* [RFC PATCH] gitlab: add a new build_unit job to track build size
@ 2025-02-28 17:54 Alex Bennée
2025-02-28 19:05 ` Pierrick Bouvier
0 siblings, 1 reply; 2+ messages in thread
From: Alex Bennée @ 2025-02-28 17:54 UTC (permalink / raw)
To: qemu-devel
Cc: Alex Bennée, Pierrick Bouvier, Philippe Mathieu-Daudé,
Richard Henderson, Thomas Huth
We want to reduce the total number of build units in the system to get
on our way to a single binary.

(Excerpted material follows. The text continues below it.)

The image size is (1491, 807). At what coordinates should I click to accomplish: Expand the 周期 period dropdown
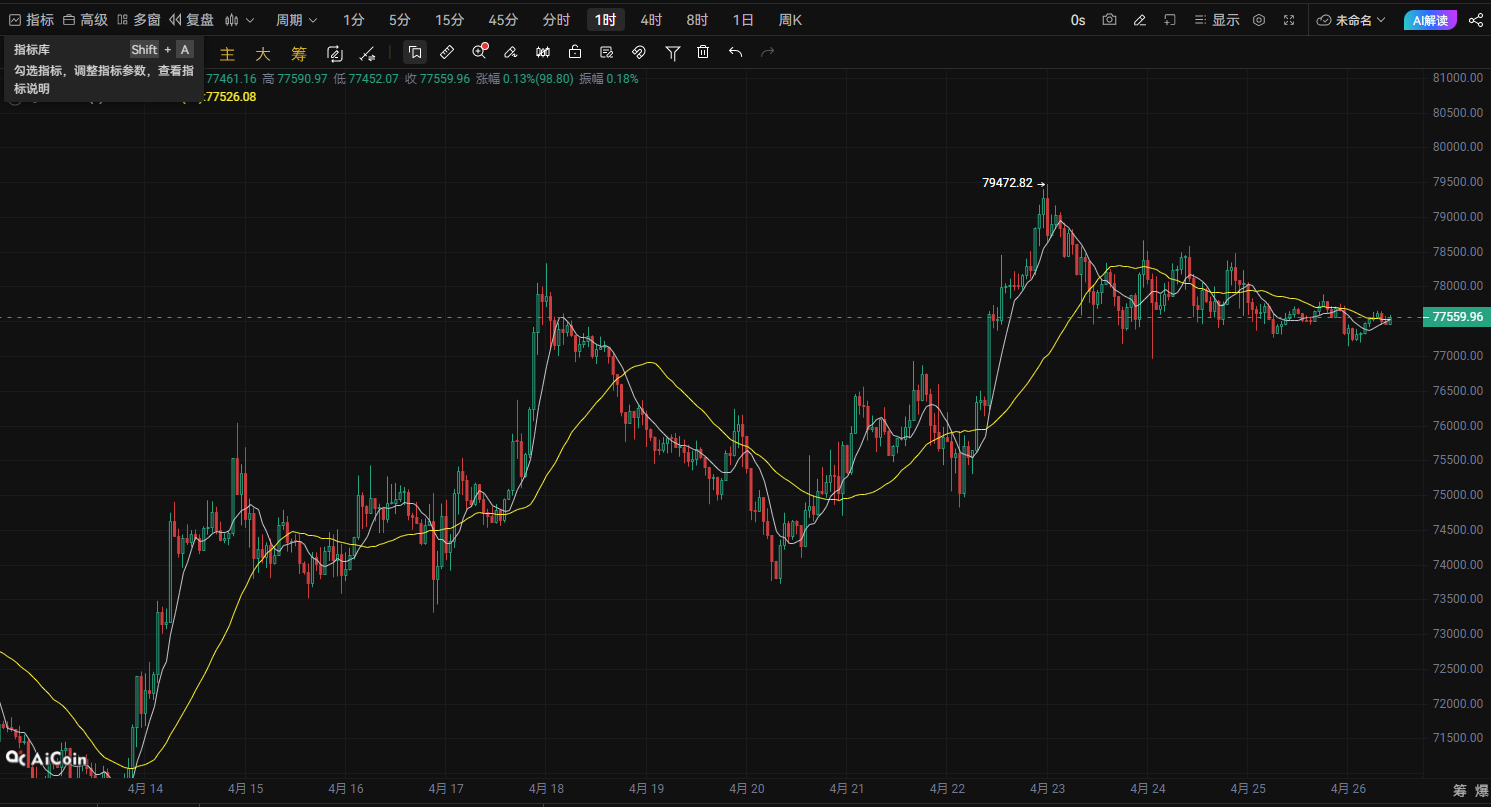[296, 20]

It will help to have some numbers so
lets add a job to gitlab to track our progress.
Signed-off-by: Alex Bennée <alex.bennee@linaro.org>
Cc: Pierrick Bouvier <pierrick.bouvier@linaro.org>
Cc: Philippe Mathieu-Daudé <philmd@linaro.org>
Cc: Richard Henderson <richard.henderson@linaro.org>
---
.gitlab-ci.d/check-units.py | 95 ++++++++++++++++++++++++++++++++++
.gitlab-ci.d/static_checks.yml | 22 ++++++++
2 files changed, 117 insertions(+)
create mode 100755 .gitlab-ci.d/check-units.py
diff --git a/.gitlab-ci.d/check-units.py b/.gitlab-ci.d/check-units.py
new file mode 100755
index 0000000000..aca63bd481
--- /dev/null
+++ b/.gitlab-ci.d/check-units.py
@@ -0,0 +1,95 @@
+#!/usr/bin/env python3
+#
+# check-units.py: check the number of compilation units and identify
+# those that are rebuilt multiple times
+#
+# Copyright (C) 2025 Linaro Ltd.
+#
+# SPDX-License-Identifier: GPL-2.0-or-later
+
+from os import access, R_OK, path
+from subprocess import check_output, CalledProcessError
+from sys import argv, exit
+import re
+
+
+def extract_build_units(cc_path):
+ """
+ Extract the build units and their counds from compile_commands.json file.
+
+ Returns:
+ Hash table of ["unit"] = count
+ """
+
+ # Make jq/shell do the heavy lifting
+ cmd = f"jq < {cc_path} '.[] | .file' | sort | uniq -c | sort -rn"
+
+ try:
+ # Execute the shell command and capture the output
+ result = check_output(cmd, shell=True)
+ except CalledProcessError as exp:
+ print(f"Error executing {cmd}: {exp}")
+ exit(1)
+
+ lines = result.decode().strip().split('\n')
+
+ # Create a dictionary to store the build unit frequencies
+ build_units = {}
+
+ # extract from string of form: ' 65 "../../fpu/softfloat.c"'
+ ext_pat = re.compile(r'^\s*(\d+)\s+"([^"]+)"')
+
+ # strip leading ../
+ norm_pat = re.compile(r'^((\.\./)+|/+)')
+
+ # Process each line of the output
+ for line in lines:
+ match = re.match(ext_pat, line)
+ if match:
+ count = int(match.group(1))
+ unit_path = re.sub(norm_pat, '', match.group(2))
+
+ # Store the count in the dictionary
+ build_units[unit_path] = count
+ else:
+ print(f"couldn't process {line}")
+
+ return build_units
+
+
+def analyse_units(build_units):
+ """
+ Analyse the build units and report stats and the top 10 rebuilds
+ """
+
+ print(f"Total source files: {len(build_units.keys())}")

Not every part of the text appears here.